Aperçu de l’article 22

L’article 22 a été composé à un stade de la rédaction de la CIDE lorsque le droit international venait de commencer à établir une distinction entre un enfant réfugié et un adulte réfugié [1]. Cette disposition reflète le large consensus international selon lequel : i) les enfants réfugiés ont droit à une protection adéquate et à l’aide humanitaire; ii) tous leurs droits en vertu de la Convention ainsi que de tout autre traité international des droits de l’homme et du droit humanitaire doivent être respectés; iii) les États parties doivent collaborer avec les Nations Unies et les organismes connexes pour protéger et aider ces enfants; et iv) la réunification des familles est une obligation prioritaire des gouvernements qui servent l’intérêt supérieur des enfants réfugiés, en tenant particulièrement compte de ceux qui ne sont pas accompagnés ou qui ont été séparés.

L’article 22 garantit ainsi que tous les droits de la CIDE sont effectivement applicables à la situation particulière des enfants réfugiés et demandant l’asile. Il garantit également que ceux-ci seront aidés pour présenter leur demande de statut d’émigrants et de résidents ainsi que pour surmonter les obstacles érigés par les filières de migration internationale, notamment avec garantie du respect des procédures établies [2]. La question particulière des enfants migrants non accompagnés et de la localisation de leurs parents en vue de les réunir sont renforcées par les articles 9 et 10 ainsi que par d’autres dispositions de la Convention et ses Protocoles, plus particulièrement par les articles 38 et 39 et le Protocole facultatif concernant l’implication d’enfants dans les conflits armés.

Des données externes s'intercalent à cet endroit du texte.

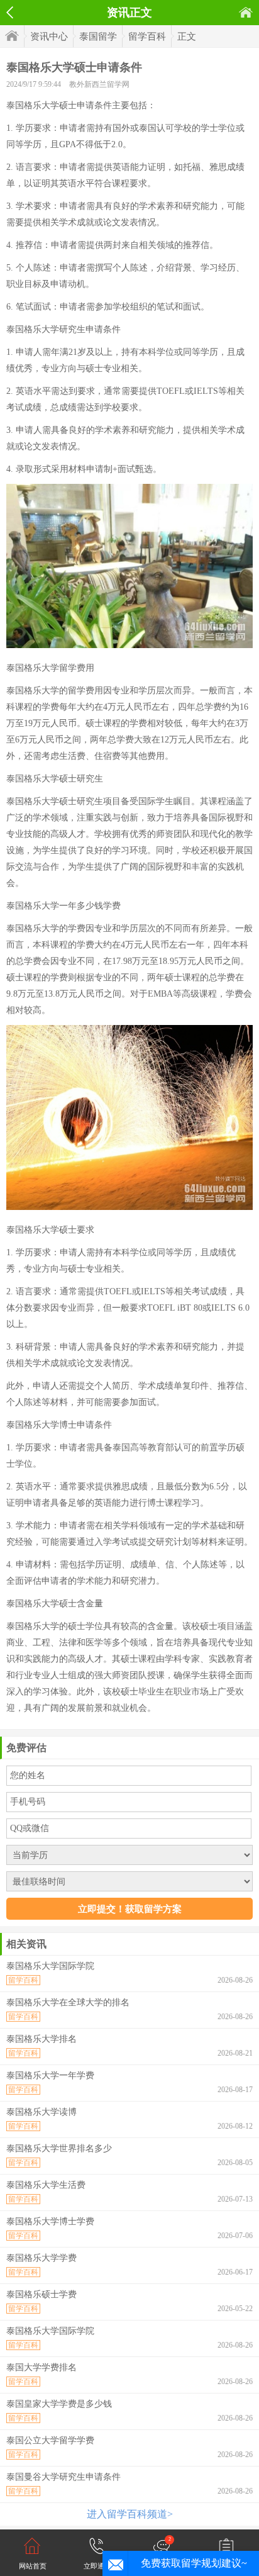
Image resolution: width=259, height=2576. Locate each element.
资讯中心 (49, 36)
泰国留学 (98, 36)
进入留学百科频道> (130, 2514)
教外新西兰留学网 (99, 84)
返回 (9, 12)
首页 (246, 12)
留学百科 (147, 36)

Suite à l’Observation no 6 (2005) sur le traitement des enfants non accompagnés et des enfants séparés en dehors de leur pays d’origine, le Comité des droits de l’enfant a récemment revu la question au cours d’une Journée de discussion générale en 2012, ce qui a donné lieu à deux Observations générales conjointes avec le Comité pour la protection des droits de tous les travailleurs migrants et des membres de leur famille. L’Observation générale no 22 traite des Principes généraux relatifs aux droits de l’homme de l’enfant dans un contexte de migration internationale. L’Observation générale no 23, elle, traite des obligations des États en matière des droits de l’homme de l’enfant dans un contexte de migration internationale dans les pays d’origine, de passage, de destination et de retour. Ces nouvelles dispositions de la loi renforcent la manière dont tous les droits de l’enfant doivent être respectés pour les enfants migrants à chaque étape des voyages de migration et dont toutes les décisions qui les concernent doivent être éclairées par leur voix et déterminées conformément à leur intérêt supérieur.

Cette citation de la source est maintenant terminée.